Escrito por em Março 14, 2020

AS CORES DOS AUTORES.

Na tela da Rádio, Histórias, Conversas, Ideias, Sensibilidades. Esculpindo Memórias. Produz Realiza JORGE GASPAR.

Emissão Especial 14 Março – 14.30/16.30H

A CRUEZA DA VIOLÊNCIA DOMÉSTICA NA ESCRITA DE TERESA MARTINS MARQUES «A MULHER QUE VENCEU DON JUAN».

Emissão Especial, com gravação evento realizado a 1 de Março, na Livraria Galileu em Cascais, inaugurada em 22 Dezembro 1972. Espaço de culto, referência cultural, lugar com Alma, um relicário de livros antigos, dirigido pela sua fundadora Caroline Tyssen.

Conversas sobre o livro de Teresa Martins Marques “A Mulher que Venceu Don Juan, com a chancela Âncora Editora. A presença, além da Autora, de Julieta Monginho, (Prémio Fernando Namora 2019 e Prémio PEN Clube Português 2019), que apresentou a obra, lendo o texto que se reproduz abaixo.

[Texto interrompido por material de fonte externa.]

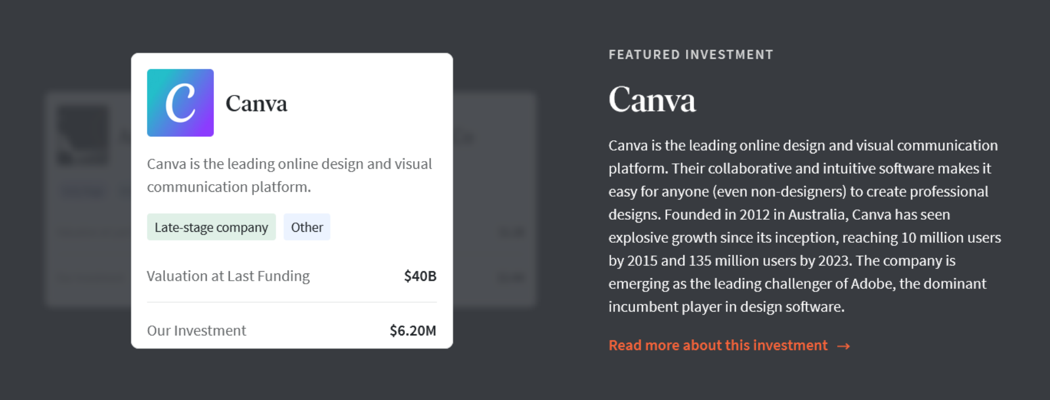Click the FEATURED INVESTMENT label

pyautogui.click(x=691, y=55)

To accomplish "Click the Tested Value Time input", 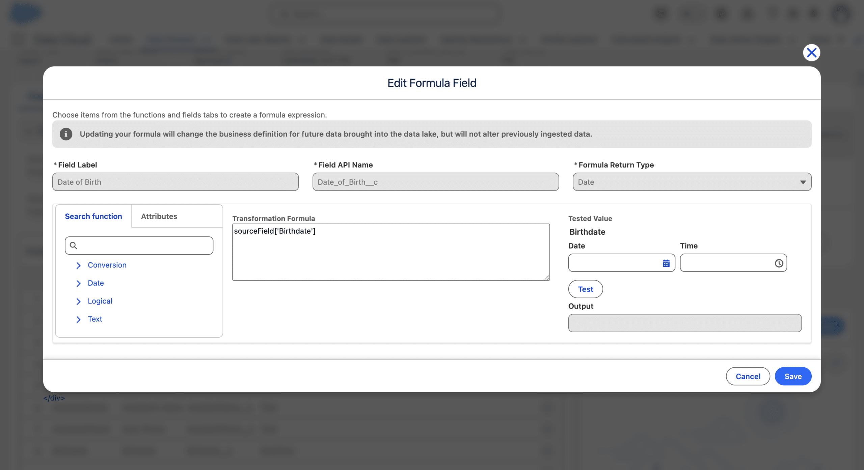I will pos(726,263).
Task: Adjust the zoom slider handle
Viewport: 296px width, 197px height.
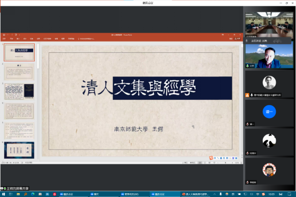Action: [225, 163]
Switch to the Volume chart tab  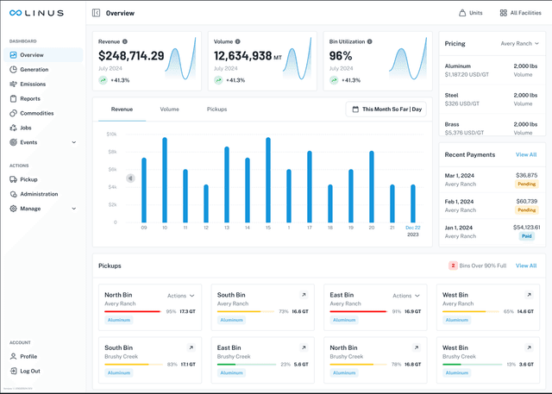coord(169,109)
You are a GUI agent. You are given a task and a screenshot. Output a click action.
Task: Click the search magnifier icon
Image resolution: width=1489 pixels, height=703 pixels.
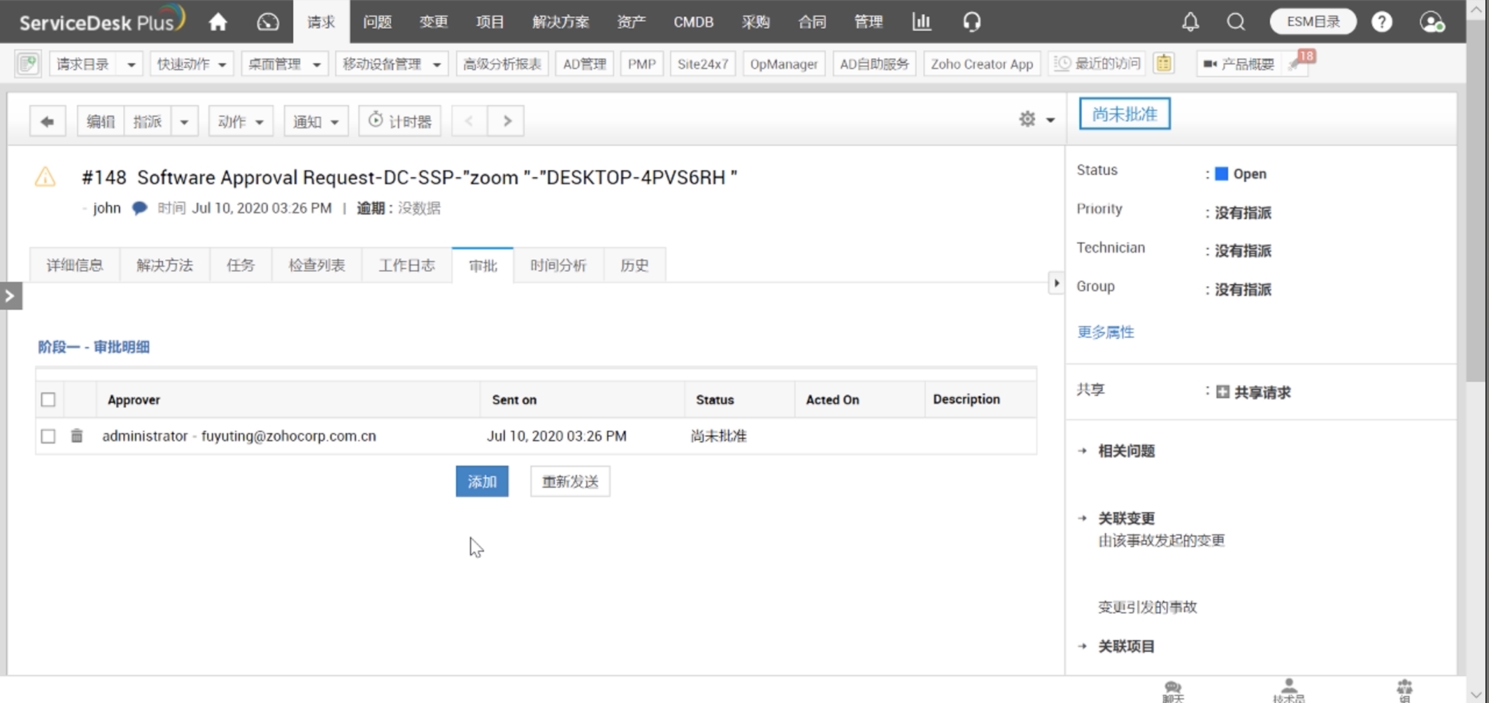[x=1236, y=22]
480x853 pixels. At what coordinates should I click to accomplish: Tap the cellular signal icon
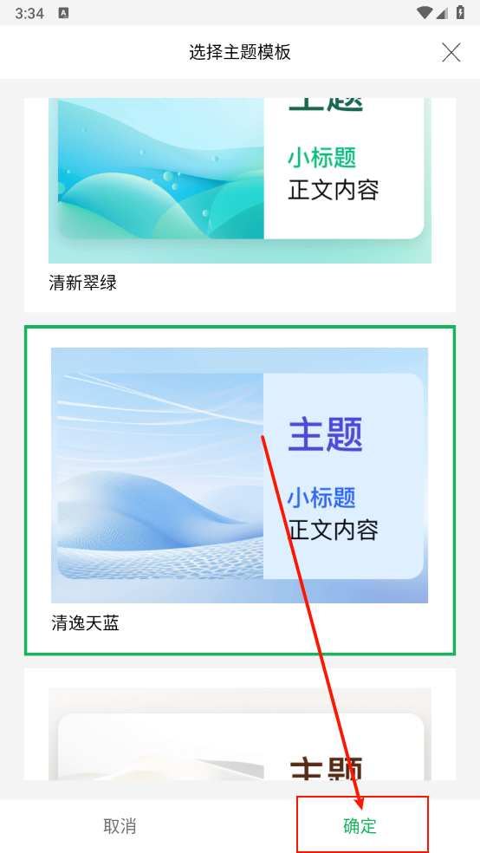pos(443,12)
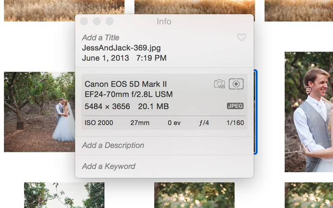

Escolha o leitor uma larga tarde, como aquelas em que deixávamos um filme por ver para ir ao facebook à procura do capítulo semanal do folhetim. Venha o leitor masculino com o desconforto de quem entra em terreno movediço. Sabendo de antemão que há-de ser uma mulher a vencedora do confronto, o triunfo que lhe resta consiste em não se identificar com o vencido Don Juan, o predador, aquele que destrói o outro para sobreviver ao combate que trava consigo próprio e com a sua imagem, personificação de vários tipos que, no seu grau mais virulento, se torna um “serial killer dos afectos”, nas palavras da narradora.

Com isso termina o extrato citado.